Following are T test cases. 
For each test case, the first line is number of people, n. Following are n-1 lines. Each line contains two numbers. 

Sum of all n <= 1000000. OutputT lines, each line is answer to the corresponding test case.

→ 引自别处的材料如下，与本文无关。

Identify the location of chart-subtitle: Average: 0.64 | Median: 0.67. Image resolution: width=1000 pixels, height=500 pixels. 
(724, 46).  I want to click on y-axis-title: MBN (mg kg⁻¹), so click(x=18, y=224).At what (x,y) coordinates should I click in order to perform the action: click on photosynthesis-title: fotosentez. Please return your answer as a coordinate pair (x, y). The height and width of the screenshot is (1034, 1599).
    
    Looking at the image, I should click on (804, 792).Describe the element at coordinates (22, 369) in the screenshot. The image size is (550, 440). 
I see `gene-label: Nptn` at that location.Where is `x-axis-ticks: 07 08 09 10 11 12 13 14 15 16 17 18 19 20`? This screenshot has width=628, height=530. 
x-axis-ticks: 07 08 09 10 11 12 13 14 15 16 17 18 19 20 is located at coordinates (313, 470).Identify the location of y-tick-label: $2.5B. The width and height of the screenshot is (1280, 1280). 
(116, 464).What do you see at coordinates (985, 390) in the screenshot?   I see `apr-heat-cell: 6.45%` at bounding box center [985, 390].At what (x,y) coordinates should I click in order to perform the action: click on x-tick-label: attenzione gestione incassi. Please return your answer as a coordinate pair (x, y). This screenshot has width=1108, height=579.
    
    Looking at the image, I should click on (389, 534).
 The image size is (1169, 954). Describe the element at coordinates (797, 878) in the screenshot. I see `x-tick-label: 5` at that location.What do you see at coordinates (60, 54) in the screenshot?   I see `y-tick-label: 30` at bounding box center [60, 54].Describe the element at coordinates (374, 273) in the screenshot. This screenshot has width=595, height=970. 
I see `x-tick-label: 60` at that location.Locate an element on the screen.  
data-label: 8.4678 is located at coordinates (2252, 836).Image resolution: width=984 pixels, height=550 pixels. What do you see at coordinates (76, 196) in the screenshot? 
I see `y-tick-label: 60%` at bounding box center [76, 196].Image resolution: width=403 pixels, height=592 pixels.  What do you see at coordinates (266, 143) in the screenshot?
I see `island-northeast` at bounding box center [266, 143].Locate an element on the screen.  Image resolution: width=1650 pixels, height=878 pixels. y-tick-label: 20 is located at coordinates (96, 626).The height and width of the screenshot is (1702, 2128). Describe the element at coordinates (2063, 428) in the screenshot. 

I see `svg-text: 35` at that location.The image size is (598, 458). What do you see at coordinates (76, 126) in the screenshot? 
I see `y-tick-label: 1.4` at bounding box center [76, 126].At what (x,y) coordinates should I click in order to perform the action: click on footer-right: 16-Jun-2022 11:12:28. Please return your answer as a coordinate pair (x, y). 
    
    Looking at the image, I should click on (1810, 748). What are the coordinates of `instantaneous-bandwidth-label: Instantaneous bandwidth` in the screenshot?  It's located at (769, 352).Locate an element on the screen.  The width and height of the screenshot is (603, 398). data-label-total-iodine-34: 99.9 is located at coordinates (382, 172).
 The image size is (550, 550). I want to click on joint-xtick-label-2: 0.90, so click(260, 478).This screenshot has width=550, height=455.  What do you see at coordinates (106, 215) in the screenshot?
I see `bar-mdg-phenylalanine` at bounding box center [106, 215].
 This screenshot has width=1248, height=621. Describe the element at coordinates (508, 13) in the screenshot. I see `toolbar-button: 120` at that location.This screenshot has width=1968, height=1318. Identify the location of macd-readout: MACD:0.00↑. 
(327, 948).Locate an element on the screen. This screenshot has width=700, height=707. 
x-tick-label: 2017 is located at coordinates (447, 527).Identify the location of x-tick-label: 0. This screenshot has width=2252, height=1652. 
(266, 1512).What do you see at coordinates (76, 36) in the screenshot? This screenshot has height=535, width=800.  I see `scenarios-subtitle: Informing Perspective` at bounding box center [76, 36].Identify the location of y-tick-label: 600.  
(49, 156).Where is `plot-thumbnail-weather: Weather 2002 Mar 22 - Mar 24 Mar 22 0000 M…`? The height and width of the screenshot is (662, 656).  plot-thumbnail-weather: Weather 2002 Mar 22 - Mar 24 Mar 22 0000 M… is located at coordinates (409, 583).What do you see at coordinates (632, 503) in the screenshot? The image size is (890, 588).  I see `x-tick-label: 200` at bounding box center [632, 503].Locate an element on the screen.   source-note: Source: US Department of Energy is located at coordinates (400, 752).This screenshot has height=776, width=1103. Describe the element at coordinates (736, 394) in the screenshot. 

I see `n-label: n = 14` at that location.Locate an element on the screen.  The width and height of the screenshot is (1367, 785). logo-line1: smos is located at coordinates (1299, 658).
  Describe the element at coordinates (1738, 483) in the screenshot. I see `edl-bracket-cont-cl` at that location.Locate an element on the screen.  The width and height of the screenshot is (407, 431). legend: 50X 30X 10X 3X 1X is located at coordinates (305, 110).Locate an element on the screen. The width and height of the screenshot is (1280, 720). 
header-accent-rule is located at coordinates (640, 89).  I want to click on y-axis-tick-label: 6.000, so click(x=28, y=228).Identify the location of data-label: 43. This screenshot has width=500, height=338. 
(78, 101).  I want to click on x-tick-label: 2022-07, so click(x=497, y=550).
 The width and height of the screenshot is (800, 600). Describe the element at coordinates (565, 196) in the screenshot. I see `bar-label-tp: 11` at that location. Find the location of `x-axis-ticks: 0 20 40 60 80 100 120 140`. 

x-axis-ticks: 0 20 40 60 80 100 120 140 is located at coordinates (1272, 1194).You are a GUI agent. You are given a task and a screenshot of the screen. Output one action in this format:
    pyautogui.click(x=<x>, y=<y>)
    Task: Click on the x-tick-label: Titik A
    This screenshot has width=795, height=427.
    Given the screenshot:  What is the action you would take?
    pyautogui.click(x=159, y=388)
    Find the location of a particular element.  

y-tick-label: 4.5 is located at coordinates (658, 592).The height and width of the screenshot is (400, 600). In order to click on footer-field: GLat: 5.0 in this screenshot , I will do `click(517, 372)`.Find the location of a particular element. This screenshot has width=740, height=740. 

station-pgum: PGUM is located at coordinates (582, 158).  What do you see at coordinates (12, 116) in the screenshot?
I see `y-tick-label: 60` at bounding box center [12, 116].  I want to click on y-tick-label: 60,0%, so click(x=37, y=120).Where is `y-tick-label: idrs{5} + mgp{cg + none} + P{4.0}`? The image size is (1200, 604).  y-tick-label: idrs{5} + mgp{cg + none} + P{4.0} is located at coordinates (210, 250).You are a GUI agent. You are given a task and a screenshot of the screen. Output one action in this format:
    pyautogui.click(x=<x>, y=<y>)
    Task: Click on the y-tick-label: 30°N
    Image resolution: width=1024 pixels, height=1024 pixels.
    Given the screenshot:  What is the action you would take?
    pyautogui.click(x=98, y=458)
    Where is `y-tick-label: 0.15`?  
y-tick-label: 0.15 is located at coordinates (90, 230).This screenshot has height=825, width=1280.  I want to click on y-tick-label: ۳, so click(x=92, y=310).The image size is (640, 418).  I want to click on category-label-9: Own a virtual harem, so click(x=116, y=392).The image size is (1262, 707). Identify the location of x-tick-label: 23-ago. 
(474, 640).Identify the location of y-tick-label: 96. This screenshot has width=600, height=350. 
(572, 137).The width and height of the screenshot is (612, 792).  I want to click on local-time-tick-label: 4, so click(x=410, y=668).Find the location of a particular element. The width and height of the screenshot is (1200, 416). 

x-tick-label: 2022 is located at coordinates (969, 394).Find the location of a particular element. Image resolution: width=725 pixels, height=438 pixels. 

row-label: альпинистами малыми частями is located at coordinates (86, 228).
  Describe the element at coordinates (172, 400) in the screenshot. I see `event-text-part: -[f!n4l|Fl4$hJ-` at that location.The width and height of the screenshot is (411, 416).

Since the answers may be very large, you should output them modulo 10 ⁹+7. Sample Input

2
2
1 2
3
1 2
2 3

Sample Output

2

6

題意:n個人構成一棵樹,每個人有一個獨特的信息,每輪最多有一個人把他攜帶的所有信息傳遞給和他相鄰的人,假如最多傳k輪所有人都能得到所有信息,問方案數有多少.

分析:考慮樹上的每條邊,可以看作有兩個方向,那麼每條邊最多傳入一次傳出一次,所以最少傳遞次數的上限爲2*(n-1),然後我們可以輕易的構造出來這種方案,只要選一個點爲根每次都先通過n-1把所有的信息都傳入給他,再通過n-1次將這個信息傳回所有點就可以了,然後我們考慮如何統計方案,考慮每個點都作爲一次匯點,假如傳入a的方案數爲f(a),那麼我們可以根據一一對應的法則證明從a傳出去的方案數也爲f(a),所以最後的答案就是sigma(f(a)^2),f(a)可以用樹形dp求出來,具體就是先隨便找一個點作爲根,然後dfs這棵樹並且求出來每個點的子樹符合拓撲序的所有方案數,然後再dfs一次求出以每個點爲匯點的方案數.

#include <bits/stdc++.h>
#define INF 1000111111
#define N 1000005
#define MOD 1000000007
using namespace std;
typedef long long ll;
int T,n,x,y;
ll ans,gc[N],igc[N],Ans[N],Down[N],Size[N];
vector<int> G[N];
void exgcd(ll a,ll b,ll &g,ll &x,ll &y)
{
    if(!b) g=a,x=1,y=0;
    else
    {
        exgcd(b,a%b,g,y,x);
        y-=a/b*x;
    }
}
ll inv(ll a,ll n)
{
    ll d,x,y;
    exgcd(a,n,d,x,y);
    return d == 1 ? (x+n)%n : -1;
}
ll c(int x,int y)
{
    return (gc[x]*igc[y] % MOD)*igc[x-y] % MOD;
}
void dfs1(int u,int fa)
{
    Size[u] = 1,Down[u] = 1;
    for(int v : G[u])
     if(v != fa)
     {
         dfs1(v,u);
         Size[u] += Size[v];
         if(!Down[u]) Down[u] = Down[v];
         else Down[u] = (Down[u]*Down[v] % MOD)*c(Size[u] - 1,Size[v]) % MOD;
     }
}
void dfs2(int u,int fa)
{
    if(u == 1) Ans[u] = Down[u];
    else
    {
        ll res = (Ans[fa]*inv(Down[u],MOD) % MOD)*inv(c(n-1,Size[u]),MOD) % MOD;
        Ans[u] = (c(n-1,Size[u]-1)*Down[u] % MOD)*res % MOD;
    }
    ans = (ans + Ans[u]*Ans[u] % MOD) % MOD;
    for(int v : G[u])
     if(v != fa) dfs2(v,u);
}
int main()
{
    gc[0] = igc[0] = 1;
    for(int i = 1;i < N;i++) gc[i] = (gc[i-1]*i) % MOD;
    for(int i = 1;i < N;i++) igc[i] = inv(gc[i],MOD);
    scanf("%d",&T);
    while(T--)
    {
        ans = 0;
        scanf("%d",&n);
        for(int i = 1;i <= n;i++) G[i].clear();
        for(int i = 1;i < n;i++)
        {
            scanf("%d%d",&x,&y);
            G[x].push_back(y);
            G[y].push_back(x);
        }
        dfs1(1,1);
        dfs2(1,1);
        cout<<ans<<endl;
    }
}